A claimed spelling error (temporarily) salvages a soldier’s reputation
In February 1864, U.S. Maj. Gen. Judson Kilpatrick launched an audacious cavalry raid upon Richmond. The goal was to dash into the city and free thousands of Union prisoners held there. The raid failed. Papers found on the body of Col. Ulric Dahlgren—leading one of Kilpatrick’s columns—revealed a more sinister purpose of the raid. Dahlgren supposedly had written that “once in the City it must be destroyed & Jeff. Davis and Cabinet killed.” Jefferson Davis had photographed copies of the Dahlgren papers published. Confederates were outraged, calling Dahlgren “Ulric the Hun.” In the North, however, the papers were deemed forgeries. Defenders of Dahlgren’s reputation, including his father, Admiral John Dahlgren, pointed out that the photographed papers showed that his last name was misspelled (“Dalhgren”). Clearly, the rebels had made this mistake in their rush to manufacture propaganda.[1]

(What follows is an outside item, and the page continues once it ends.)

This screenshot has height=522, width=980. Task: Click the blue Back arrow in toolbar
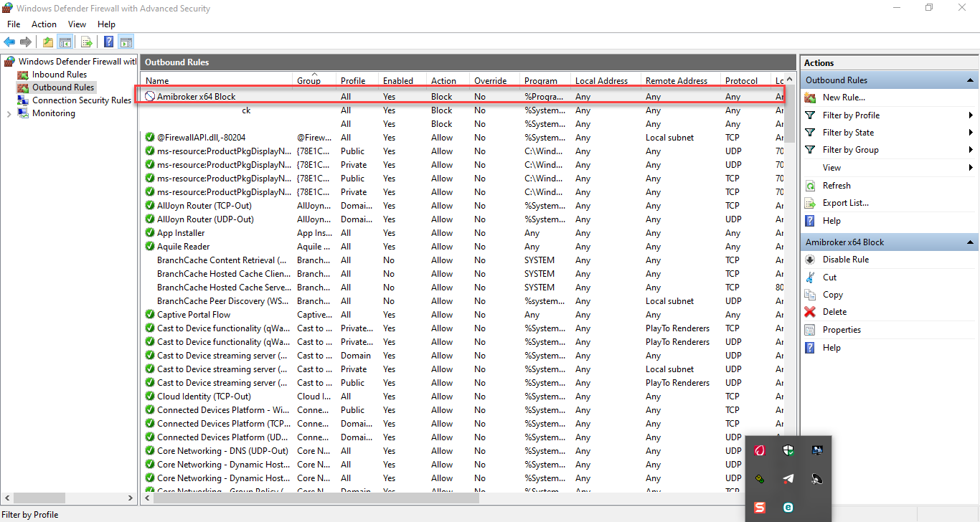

This “misspelling” defense has been employed ever since. For example, in his classic A Stillness At Appomattox, Bruce Catton argued that in the “photographic copies of the Dahlgren papers…it is fairly easy to see that the signature is misspelled…which would hardly be the case if it were genuine.”[2] Thus was Dahlgren’s memory preserved unsullied, at least for a while.
Yet Stephen Sears’s review of the evidence concludes that the Dahlgren papers indeed are genuine. The alleged misspelling is explained by the fact that ink from the opposite side of the page on which the signature appears seeped through the thin paper. When photographed, it appeared—incorrectly—that Dahlgren’s name was misspelled. In addition, a lithographer who worked with the photographed papers similarly misspelled the name.[3] Disposal of the “misspelling” myth brings Dahlgren’s reputation back into question. But the decades-long debate arose over a simple purported spelling error.
Correction of a mistake salvages (in part) a major Civil War figure’s reputation
For years Maj. Gen. George B. McClellan has been condemned for not acting quickly after being presented with the intelligence coup of the war: a copy of Lee’s Special Order No. 191, revealing the scattered disposition of Lee’s forces during the 1862 Maryland Campaign.
The argument that McClellan botched his golden opportunity (“the opportunity of a lifetime”)[4] to defeat Lee’s forces in detail rests in substantial part on the timing historians affixed to a September 13 telegram McClellan sent to Abraham Lincoln. In that telegram, published in the Official Records as sent at “12 m.,” McClellan crowed “I have all the plans of the rebels, and will catch them in their own trap if my men are equal to the emergency.”[5] Multiple historians interpreted “12 m.” as 12 meridian—noon—and judged McClellan’s subsequent activity by that temporal measure, finding him inexcusably slow in capitalizing on his intelligence coup.[6]

That damning interpretation is based upon a mistake. Review of the actual telegram received by the War Department shows that it was sent at 12 midnight, supporting the argument that McClellan only first saw Lee’s order that evening.[7] Yet the prior mistaken belief tarnished the analysis of McClellan’s performance during the Maryland Campaign.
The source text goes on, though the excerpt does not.